PCRE Regular expressions

You can use PCRE @re_str in combination with CombinedParser's constructors.

Constructing Regular expressions

CombinedParsers.Regexp.@re_str — Macro

@re_str(x,flags)

Construct a ParserWithCaptures from PCRE regex syntax, such as re"^[a-z]*$", without interpolation and unescaping (except for quotation mark " which still has to be escaped). Plug-in replacement for PCRE string macro @r_str.

The regex also accepts one or more flags, listed after the ending quote, to change its behaviour:

i enables case-insensitive matching
m treats the ^ and $ tokens as matching the start and end of individual lines, as opposed to the whole string.
s allows the . modifier to match newlines.
x enables "comment mode": whitespace is ignored except when escaped with \, and # is treated as starting a comment.
a disables UCP mode (enables ASCII mode). By default \B, \b, \D, \d, \S, \s, \W, \w, etc. match based on Unicode character properties. With this option, these sequences only match ASCII characters.
xx enables "extended comment mode": whitespace in bracket character matchers are ignored.

julia> re"a|c"i
|🗄 Either
├─ [aA] ValueIn
└─ [cC] ValueIn
::Char

julia> re"a+c"
🗄 Sequence
├─ a+  |> Repeat
└─ c
::Tuple{Vector{Char}, Char}

Compatibility & Unit Tests

CombinedParsers.Regexp.character_class — Constant

julia> CombinedParsers.Regexp.character_class
🗄 Sequence |> map(#57)
├─ \[\: 
├─ |🗄 Either
│  ├─ alpha  => [\p{L}] ValueIn
│  ├─ lower  => [\p{Ll}] ValueIn
│  ├─ upper  => [\p{Lu}] ValueIn
│  ├─ word  => [\p{L}\p{Nl}\p{Nd}\p{Pc}] ValueIn
│  ├─ digit  => [\p{Nd}] ValueIn
│  ├─ xdigit  => [[:xdigit:]] ValueIn
│  ├─ alnum  => [\p{L}\p{N}] ValueIn
│  ├─ blank  => [\t\p{Zs}] ValueIn
│  ├─ cntrl  => [\p{Cc}] ValueIn
│  ├─ graph  => [^\p{Z}\p{C}] ValueNotIn
│  ├─ print  => [\p{C}] ValueIn
│  ├─ punct  => [\p{P}] ValueIn
│  └─ space  => [\r\v\n\f\t\p{Z}] ValueIn
└─ \:\] 
::CombinedParsers.ValueMatcher

TODO:

By default, characters with values greater than 128 do not match any of the POSIX character classes. However, if the PCREUCP option is passed to pcrecompile(), some of the classes are changed so that Unicode character properties are used. This is achieved by replacing certain POSIX classes by other sequences, as follows:

[:alnum:] becomes \p{Xan}
[:alpha:] becomes \p{L}
[:blank:] becomes \h
[:digit:] becomes \p{Nd}
[:lower:] becomes \p{Ll}
[:space:] becomes \p{Xps}
[:upper:] becomes \p{Lu}
[:word:] becomes \p{Xwd}

Base.:== — Method

==(pcre_m::RegexMatch,pc_m::ParseMatch)

- _Given request_:
Write out the PCRE regular expressions page word for word from "Constructing Regular expressions" up to and including "the whole string.". The data after this point comes from a different source.

- _Information supplied_:

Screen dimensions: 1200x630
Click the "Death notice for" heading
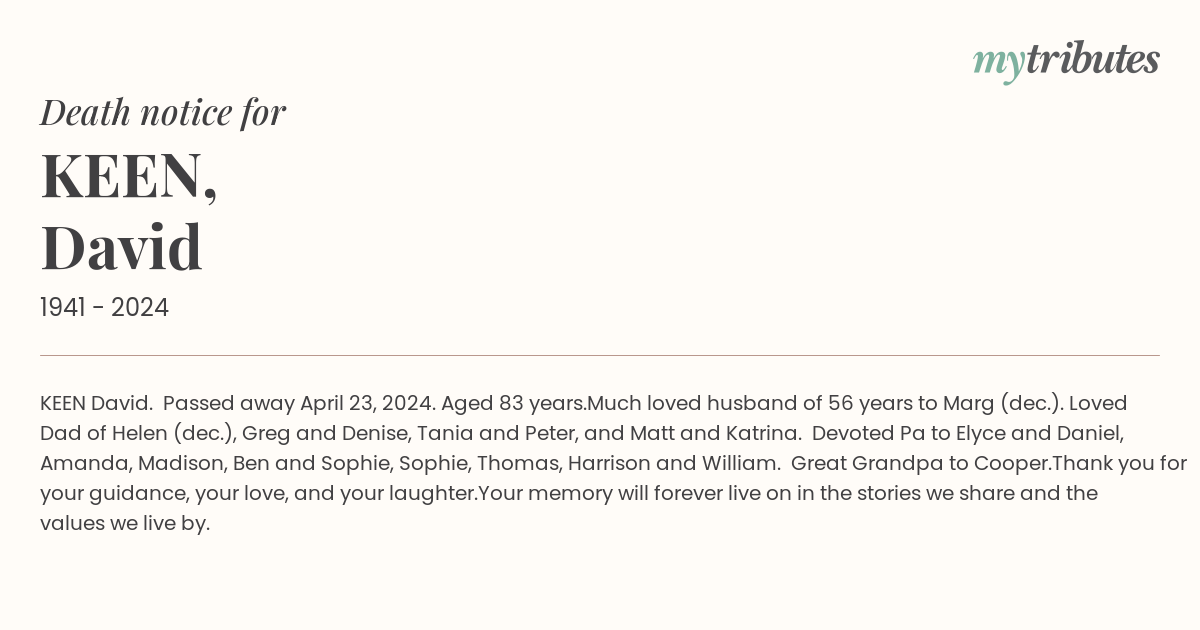point(163,113)
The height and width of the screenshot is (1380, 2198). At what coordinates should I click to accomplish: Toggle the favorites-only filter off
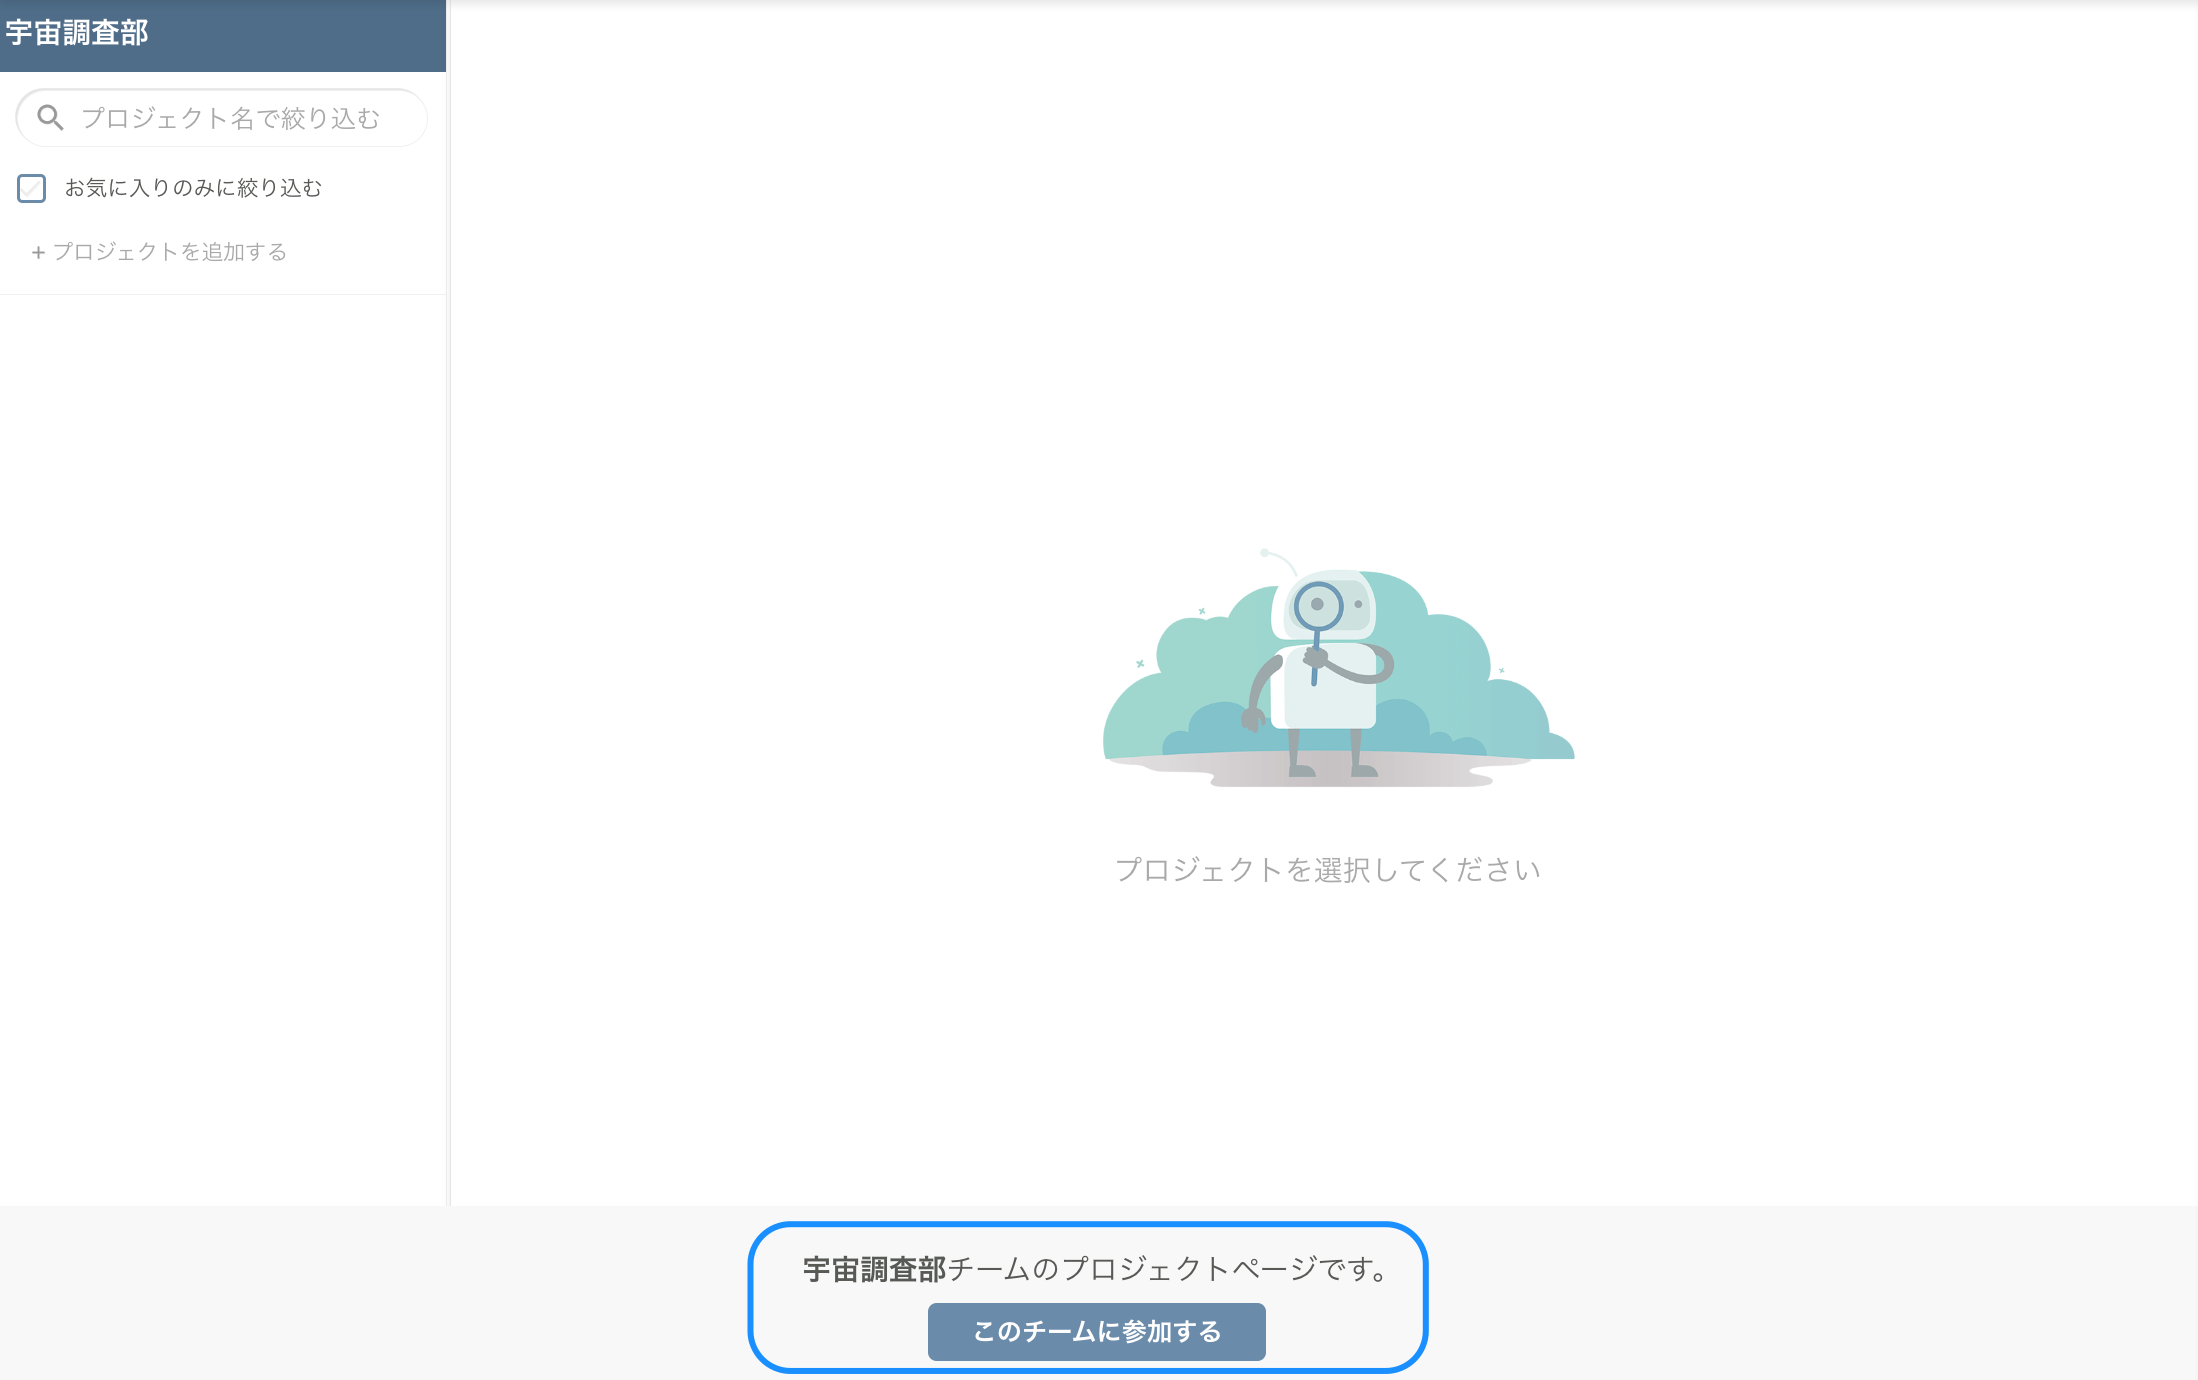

- _Complete answer_:
Constructing Regular expressions

CombinedParsers.Regexp.@re_str — Macro

@re_str(x,flags)

Construct a ParserWithCaptures from PCRE regex syntax, such as re"^[a-z]*$", without interpolation and unescaping (except for quotation mark " which still has to be escaped). Plug-in replacement for PCRE string macro @r_str.

The regex also accepts one or more flags, listed after the ending quote, to change its behaviour:

i enables case-insensitive matching
m treats the ^ and $ tokens as matching the start and end of individual lines, as opposed to the whole string.